Sammendrag
The topic of this dissertation is the policing of global hubs, and it is particularly concerned with the security governance arrangements found at Norwegian airports and maritime ports. Employing a mixed-method design, the dissertation draws on extensive empirically grounded research from case studies of Oslo airport, the port of Stavanger and the port of Kristiansand, which are three important hubs in the Norwegian infrastructure for facilitating flows of people and things. This dissertation sets out to explore collaborative and network structures among policing agencies as a way to approach complex matters relating to security, and the organizations’ experience of security projects in their everyday life, with particular emphasis on their perceptions of different mentalities, logics and interests and efforts to reconcile them. By combining perspectives on collaboration, experiences of security practices and guiding mentalities, this study seeks to contribute by providing new empirical and conceptual insights into plural policing and security governance from the Nordic context. More importantly, the dissertation aims to develop and advance our thinking on the policing of global hubs – which are distinct and unique institutional environments that have yet to receive proper criminological attention. Thus, to make this possible, the overarching research question that this dissertation sets out to address is
How do agencies producing and delivering security and policing services in global hubs experience and perceive their collaborative relations and everyday practices when dealing with matters of security?

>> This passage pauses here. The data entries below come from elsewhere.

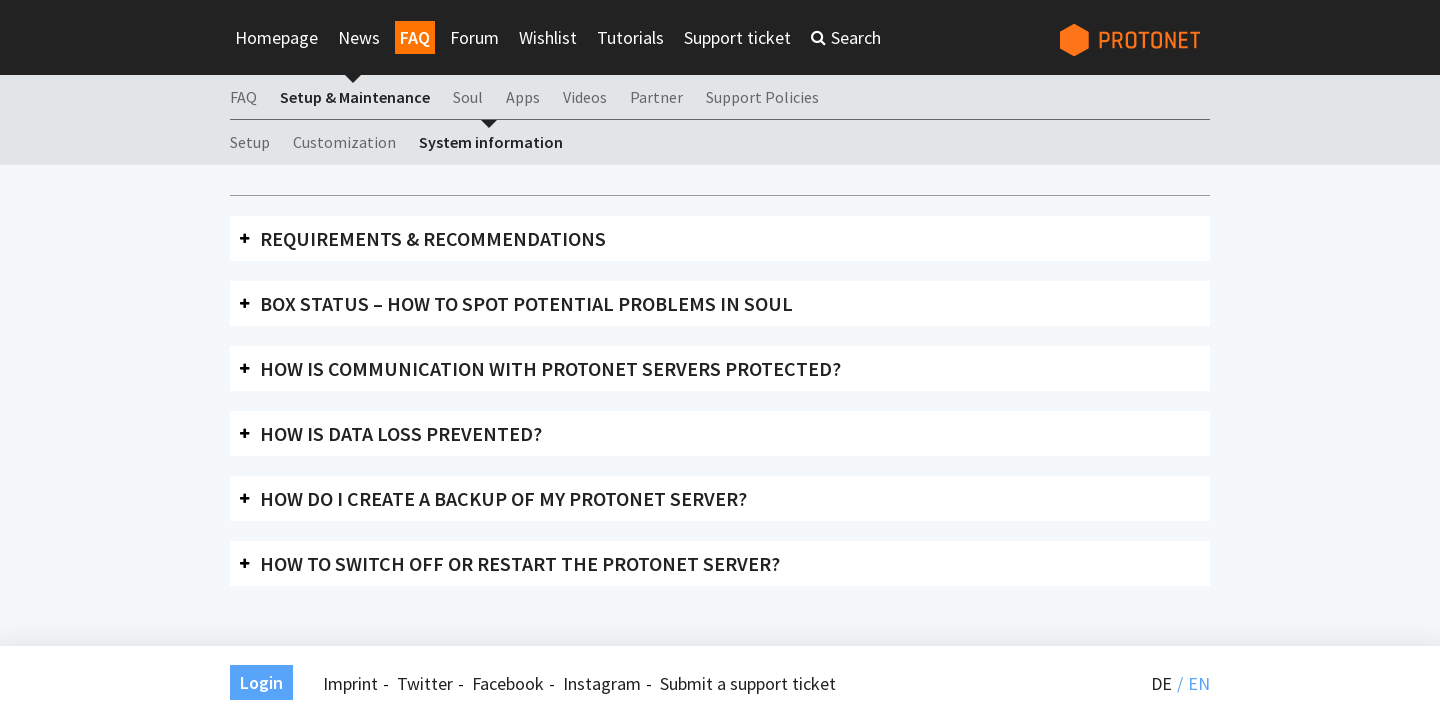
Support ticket (737, 37)
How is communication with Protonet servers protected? (550, 368)
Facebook (508, 683)
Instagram (602, 683)
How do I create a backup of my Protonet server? (503, 498)
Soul (468, 97)
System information (491, 142)
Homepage (276, 37)
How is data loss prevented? (401, 433)
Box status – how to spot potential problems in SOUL (526, 303)
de (1161, 683)
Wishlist (548, 37)
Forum (474, 37)
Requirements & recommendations (433, 238)
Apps (523, 97)
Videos (585, 97)
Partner (656, 97)
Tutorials (630, 37)
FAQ (415, 37)
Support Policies (762, 97)
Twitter (425, 683)
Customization (344, 142)
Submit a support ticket (748, 683)
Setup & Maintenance (355, 97)
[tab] (720, 238)
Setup (250, 142)
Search (856, 37)
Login (261, 682)
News (359, 37)
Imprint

The dissertation is made up of four articles, and although the articles can be read separately as independent contributions to the literature on plural policing and security governance, they also connect in certain ways and, taken together, shed light on the overall research objective of this dissertation, and contribute to expand and advance the current literature. Articles one and two are concerned with examining and mapping collaborative relations, and make clear that the notion of public-private is crucial to the way agencies view themselves in comparison with others, and to how they seek to position themselves in collaborative efforts by referring to this divide. The mapping of relations reveals a distinct social structure and highlights how power is connected to the relational position of agencies within security networks. The third and fourth articles take a broader approach to unpacking security governance by giving attention to agencies’ experiences and understanding of policing and security practice in global hubs. The third article underlines how the dimension of “everyday practices” is important for making sense of the way in which agencies respond to exceptionality and develop strategies to cope with it. The last article shows how policing and security agencies are affected by, and seek to adapt to, the demand for efficiency and speed that is intrinsic to the commercial system prevailing in global hubs.